Esta destrucción da a María Zambrano una luz sobre la que ha de ser la forma de vivir su catolicismo: despojada del rito, «al ir a roma comprendí que soy de la religión del Desierto» [49]. Esto cuadra perfectamente con la experiencia del exilio que ya se había convertido en una categoría existencial profunda de la vida y el pensamiento de Zambrano.

En este desierto, a modo de oasis, siguen apareciendo expresiones y experiencias espirituales que provienen de fuentes litúrgicas y teológicas de la Antigüedad, tanto del oriente como del occidente cristianos. Estas expresiones marcan el ir y venir del pensamiento de María Zambrano con las dos alas de la fe y de la razón, sobrevolando mares de simbolismo, como el propio de la Semana Santa en su ceremonial. Como cuando pide a su amigo Andreu que reconsidere su posición intelectual ante el escribir y el citar. Lo hace invitándole a ver el momento de la escritura como el «instante del Fiat», pidiéndole que rememore también «el instante de la ceremonia que inicia los oficios de la resurrección, el hacer del fuego, del fuego sacro» [50]. Zambrano entiende que el momento de la creación intelectual solo puede experimentarse con la relativa plenitud del ser humano, cuando se atiende a la divinidad creante que, por el poder de las palabras, hace lo que dice: el «hágase» posee toda la sencillez del Logos inteligente y toda la pureza del fuego del Espíritu divino. De hecho, para María Zambrano, esta referencia trinitaria –que descubre presente no solo en el cristianismo o en el catolicismo canónico, sino también por muchas partes, aunque de un modo velado, como en el Islam o en «la enlaberintada Mitología griega» [51]– es la única fórmula que le permite explicar unificadamente la labor de sentido que ha de realizar el filósofo que no está dispuesto a ceder ante la tentación de hablar o escribir tan solo de lo que domina.

_REQUISITO_:
Cite del fragmento sobre María Zambrano el pasaje que comienza con «Esta destrucción da» y continúa hasta «pensamiento de Zambrano.».

_ENTRADAS EXTRAÍDAS_:
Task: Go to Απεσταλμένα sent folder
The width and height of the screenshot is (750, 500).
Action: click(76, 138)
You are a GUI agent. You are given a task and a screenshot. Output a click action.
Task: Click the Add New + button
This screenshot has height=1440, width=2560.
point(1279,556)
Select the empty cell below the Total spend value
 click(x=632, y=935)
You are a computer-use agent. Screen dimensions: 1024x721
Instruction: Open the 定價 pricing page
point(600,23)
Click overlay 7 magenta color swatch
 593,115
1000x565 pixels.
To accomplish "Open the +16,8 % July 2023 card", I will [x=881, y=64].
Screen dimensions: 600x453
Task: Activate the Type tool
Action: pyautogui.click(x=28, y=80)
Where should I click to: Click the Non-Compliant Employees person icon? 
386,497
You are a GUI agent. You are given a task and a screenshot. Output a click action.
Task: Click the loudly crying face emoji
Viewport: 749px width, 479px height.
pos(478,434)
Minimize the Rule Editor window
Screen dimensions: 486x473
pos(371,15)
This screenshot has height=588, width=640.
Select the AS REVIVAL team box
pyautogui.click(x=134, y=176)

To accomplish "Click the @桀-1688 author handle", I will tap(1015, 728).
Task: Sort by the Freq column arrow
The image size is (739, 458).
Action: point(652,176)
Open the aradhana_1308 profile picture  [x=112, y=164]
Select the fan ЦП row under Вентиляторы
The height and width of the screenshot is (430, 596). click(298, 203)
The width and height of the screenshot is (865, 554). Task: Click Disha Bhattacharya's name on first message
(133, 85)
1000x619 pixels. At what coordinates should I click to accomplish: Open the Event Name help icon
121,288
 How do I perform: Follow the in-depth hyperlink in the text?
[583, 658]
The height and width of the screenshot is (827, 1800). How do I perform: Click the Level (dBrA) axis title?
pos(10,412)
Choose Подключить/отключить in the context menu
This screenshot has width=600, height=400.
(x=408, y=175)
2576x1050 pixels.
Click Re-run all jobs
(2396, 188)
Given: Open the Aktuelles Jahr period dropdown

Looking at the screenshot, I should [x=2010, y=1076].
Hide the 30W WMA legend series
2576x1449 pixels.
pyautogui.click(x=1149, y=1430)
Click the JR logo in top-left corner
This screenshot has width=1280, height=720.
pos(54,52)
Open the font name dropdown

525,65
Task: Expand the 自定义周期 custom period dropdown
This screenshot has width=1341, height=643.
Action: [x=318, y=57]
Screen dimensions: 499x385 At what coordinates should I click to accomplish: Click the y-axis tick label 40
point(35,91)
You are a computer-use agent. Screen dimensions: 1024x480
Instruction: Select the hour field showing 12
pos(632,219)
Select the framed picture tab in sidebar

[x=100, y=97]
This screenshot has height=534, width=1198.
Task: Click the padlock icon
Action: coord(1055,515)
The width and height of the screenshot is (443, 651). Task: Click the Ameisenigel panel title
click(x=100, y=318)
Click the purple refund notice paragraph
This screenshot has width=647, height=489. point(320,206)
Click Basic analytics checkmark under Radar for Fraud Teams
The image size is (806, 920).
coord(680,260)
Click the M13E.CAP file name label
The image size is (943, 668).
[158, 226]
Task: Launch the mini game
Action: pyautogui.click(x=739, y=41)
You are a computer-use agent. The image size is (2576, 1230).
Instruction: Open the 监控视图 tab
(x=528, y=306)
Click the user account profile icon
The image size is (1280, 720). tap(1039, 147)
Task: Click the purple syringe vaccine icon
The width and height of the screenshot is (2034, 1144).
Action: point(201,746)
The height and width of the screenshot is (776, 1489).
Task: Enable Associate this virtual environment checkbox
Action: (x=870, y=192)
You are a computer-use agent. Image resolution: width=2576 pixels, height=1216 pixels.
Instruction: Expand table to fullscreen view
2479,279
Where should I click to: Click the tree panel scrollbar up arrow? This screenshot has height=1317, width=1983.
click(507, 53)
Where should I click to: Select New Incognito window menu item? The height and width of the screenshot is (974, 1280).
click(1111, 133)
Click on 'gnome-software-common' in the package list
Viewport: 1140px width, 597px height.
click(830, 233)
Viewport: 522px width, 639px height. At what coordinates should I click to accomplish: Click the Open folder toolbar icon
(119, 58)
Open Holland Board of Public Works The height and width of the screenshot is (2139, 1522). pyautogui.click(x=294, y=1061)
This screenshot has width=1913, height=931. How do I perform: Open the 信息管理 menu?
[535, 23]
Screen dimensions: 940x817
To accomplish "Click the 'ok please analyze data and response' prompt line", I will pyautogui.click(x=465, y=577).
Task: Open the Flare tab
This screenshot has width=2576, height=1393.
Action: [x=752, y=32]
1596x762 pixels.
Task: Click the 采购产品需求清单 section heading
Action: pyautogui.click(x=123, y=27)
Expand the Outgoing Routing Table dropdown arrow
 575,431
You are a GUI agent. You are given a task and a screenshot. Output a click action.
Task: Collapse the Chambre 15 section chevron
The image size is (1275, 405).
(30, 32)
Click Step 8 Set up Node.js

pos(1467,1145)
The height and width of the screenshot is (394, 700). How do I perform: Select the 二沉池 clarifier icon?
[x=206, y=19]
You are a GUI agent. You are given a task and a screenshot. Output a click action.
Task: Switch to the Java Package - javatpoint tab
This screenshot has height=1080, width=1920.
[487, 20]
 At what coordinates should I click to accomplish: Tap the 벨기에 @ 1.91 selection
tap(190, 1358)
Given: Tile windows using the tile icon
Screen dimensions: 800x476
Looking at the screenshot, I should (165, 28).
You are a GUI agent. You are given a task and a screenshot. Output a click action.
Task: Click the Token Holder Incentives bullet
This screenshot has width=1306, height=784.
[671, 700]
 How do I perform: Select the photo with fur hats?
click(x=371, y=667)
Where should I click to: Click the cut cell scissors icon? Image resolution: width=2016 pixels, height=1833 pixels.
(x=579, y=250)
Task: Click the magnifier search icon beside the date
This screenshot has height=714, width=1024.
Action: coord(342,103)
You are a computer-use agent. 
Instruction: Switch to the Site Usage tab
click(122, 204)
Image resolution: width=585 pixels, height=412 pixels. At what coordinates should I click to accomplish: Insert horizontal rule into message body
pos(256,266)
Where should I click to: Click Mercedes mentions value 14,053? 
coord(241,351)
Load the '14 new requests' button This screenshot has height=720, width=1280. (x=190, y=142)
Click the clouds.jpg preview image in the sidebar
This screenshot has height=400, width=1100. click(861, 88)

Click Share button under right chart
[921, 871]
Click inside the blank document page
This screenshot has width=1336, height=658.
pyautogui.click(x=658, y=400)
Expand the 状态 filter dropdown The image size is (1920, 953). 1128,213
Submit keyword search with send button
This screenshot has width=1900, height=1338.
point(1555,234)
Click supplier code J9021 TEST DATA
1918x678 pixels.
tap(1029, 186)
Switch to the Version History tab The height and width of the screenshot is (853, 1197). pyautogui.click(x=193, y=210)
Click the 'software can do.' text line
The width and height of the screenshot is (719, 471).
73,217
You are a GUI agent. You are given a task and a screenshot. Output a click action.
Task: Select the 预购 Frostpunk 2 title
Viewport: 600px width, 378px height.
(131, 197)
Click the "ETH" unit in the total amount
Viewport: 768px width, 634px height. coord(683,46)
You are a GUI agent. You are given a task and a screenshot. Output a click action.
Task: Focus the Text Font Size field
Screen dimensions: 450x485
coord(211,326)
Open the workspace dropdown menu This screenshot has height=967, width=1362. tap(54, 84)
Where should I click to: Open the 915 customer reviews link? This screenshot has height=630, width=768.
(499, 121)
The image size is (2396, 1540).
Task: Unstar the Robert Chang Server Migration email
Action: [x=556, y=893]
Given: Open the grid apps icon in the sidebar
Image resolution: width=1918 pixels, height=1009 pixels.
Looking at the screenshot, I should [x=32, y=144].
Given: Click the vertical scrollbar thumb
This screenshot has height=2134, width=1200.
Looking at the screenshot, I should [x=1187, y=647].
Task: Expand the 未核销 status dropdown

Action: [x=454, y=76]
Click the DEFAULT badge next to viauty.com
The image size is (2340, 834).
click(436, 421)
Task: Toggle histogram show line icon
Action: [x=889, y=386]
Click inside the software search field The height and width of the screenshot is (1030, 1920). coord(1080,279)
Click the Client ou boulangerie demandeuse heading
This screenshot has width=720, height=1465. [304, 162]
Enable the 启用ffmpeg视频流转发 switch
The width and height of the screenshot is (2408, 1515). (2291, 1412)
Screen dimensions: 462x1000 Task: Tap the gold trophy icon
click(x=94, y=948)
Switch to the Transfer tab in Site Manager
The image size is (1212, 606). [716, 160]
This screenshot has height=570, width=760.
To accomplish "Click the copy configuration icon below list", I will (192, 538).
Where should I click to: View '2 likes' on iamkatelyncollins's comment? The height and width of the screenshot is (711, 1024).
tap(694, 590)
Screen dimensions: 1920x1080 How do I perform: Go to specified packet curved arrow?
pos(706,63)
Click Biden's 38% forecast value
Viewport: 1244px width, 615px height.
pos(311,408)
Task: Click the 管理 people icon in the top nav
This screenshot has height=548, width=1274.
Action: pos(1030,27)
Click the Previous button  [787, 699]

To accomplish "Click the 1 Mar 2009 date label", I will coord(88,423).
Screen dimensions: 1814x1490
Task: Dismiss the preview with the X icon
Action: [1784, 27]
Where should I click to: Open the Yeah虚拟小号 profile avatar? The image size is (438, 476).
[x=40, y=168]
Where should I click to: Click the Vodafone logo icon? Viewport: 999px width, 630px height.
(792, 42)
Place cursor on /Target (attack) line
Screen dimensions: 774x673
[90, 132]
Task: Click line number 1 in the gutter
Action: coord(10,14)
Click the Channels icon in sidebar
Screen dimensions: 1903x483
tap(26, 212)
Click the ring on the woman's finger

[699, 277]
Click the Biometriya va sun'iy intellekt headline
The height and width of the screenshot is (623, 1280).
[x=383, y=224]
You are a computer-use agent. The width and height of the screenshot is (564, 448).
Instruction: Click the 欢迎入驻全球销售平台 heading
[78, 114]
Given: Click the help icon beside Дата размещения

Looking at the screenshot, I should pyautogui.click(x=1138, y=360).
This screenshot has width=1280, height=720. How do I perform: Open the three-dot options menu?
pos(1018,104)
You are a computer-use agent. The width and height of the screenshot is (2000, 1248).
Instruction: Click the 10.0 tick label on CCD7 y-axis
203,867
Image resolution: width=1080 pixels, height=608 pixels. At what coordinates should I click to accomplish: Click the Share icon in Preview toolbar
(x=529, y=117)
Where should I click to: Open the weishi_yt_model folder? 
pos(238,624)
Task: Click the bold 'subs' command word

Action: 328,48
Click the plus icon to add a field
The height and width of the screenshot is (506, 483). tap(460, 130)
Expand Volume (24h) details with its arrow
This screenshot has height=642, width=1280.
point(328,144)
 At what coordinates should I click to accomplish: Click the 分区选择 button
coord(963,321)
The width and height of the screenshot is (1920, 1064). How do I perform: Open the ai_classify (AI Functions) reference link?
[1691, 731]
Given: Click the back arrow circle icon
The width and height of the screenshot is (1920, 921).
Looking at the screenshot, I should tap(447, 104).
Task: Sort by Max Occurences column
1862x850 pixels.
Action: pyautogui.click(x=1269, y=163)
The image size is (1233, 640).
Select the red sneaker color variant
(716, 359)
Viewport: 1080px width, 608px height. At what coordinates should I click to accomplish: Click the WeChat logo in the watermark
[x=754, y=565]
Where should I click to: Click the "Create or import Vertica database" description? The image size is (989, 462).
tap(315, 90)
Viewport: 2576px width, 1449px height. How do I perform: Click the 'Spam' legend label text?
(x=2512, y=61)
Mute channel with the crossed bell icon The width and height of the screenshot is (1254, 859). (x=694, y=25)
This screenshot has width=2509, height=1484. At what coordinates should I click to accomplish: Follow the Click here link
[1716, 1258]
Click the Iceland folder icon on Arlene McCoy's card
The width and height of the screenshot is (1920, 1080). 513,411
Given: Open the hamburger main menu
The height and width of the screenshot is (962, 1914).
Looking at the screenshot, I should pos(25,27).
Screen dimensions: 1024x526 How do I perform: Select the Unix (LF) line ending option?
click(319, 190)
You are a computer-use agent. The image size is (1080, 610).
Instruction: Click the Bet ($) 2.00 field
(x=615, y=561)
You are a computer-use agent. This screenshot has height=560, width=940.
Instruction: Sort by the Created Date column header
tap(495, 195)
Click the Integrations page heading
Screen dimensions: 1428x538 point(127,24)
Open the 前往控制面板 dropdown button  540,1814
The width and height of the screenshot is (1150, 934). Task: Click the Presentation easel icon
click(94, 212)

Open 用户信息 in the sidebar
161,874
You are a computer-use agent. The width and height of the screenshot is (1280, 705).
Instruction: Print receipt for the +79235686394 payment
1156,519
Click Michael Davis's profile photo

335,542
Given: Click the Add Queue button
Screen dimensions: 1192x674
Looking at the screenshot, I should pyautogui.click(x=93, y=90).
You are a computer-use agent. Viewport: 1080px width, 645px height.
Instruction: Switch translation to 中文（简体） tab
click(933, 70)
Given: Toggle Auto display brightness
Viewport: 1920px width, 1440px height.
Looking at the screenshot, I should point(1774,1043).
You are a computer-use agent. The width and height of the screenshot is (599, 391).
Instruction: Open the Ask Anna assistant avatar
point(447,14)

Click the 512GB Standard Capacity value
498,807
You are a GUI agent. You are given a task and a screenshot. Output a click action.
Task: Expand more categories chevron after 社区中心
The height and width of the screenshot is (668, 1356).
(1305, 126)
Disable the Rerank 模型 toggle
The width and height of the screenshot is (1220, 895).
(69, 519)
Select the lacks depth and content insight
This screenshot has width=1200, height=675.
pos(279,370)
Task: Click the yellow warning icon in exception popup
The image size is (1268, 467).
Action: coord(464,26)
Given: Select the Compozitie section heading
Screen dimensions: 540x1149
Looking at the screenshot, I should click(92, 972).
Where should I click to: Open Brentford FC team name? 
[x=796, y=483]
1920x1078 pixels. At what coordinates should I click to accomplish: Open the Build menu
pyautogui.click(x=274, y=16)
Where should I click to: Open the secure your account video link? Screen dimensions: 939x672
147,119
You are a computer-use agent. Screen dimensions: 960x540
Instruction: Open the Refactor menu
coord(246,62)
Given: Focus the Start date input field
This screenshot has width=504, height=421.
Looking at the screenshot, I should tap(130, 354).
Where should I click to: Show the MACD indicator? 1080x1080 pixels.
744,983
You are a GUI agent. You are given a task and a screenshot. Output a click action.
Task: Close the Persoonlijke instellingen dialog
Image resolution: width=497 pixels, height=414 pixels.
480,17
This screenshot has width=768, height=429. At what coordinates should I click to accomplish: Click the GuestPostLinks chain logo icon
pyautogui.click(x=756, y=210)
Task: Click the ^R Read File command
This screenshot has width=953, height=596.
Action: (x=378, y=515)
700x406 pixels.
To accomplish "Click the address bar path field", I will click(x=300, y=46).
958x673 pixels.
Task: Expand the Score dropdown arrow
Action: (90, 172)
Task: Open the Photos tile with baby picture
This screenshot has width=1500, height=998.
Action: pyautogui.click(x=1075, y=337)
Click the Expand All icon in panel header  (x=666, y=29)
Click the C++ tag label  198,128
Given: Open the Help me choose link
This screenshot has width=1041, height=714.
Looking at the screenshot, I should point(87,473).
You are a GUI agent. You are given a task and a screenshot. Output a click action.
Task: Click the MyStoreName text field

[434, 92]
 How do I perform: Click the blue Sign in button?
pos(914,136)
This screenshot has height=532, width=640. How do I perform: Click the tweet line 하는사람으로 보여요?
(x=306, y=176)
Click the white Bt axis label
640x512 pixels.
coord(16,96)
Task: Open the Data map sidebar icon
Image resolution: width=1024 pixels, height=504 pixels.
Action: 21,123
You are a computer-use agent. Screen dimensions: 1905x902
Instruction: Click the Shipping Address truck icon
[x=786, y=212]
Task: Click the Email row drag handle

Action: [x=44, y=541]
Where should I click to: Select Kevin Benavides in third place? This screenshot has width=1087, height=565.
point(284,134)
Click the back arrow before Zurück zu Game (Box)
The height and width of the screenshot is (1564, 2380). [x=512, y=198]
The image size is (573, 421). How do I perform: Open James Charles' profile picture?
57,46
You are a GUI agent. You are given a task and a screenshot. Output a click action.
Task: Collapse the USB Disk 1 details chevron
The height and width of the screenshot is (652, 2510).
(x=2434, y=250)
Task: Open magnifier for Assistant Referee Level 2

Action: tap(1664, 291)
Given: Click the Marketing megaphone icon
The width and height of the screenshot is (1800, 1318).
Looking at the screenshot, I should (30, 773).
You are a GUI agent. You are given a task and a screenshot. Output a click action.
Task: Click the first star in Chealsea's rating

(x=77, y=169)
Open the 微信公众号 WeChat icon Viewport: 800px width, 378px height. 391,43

_LA RESPUESTA_:
Esta destrucción da a María Zambrano una luz sobre la que ha de ser la forma de vivir su catolicismo: despojada del rito, «al ir a roma comprendí que soy de la religión del Desierto» [49]. Esto cuadra perfectamente con la experiencia del exilio que ya se había convertido en una categoría existencial profunda de la vida y el pensamiento de Zambrano.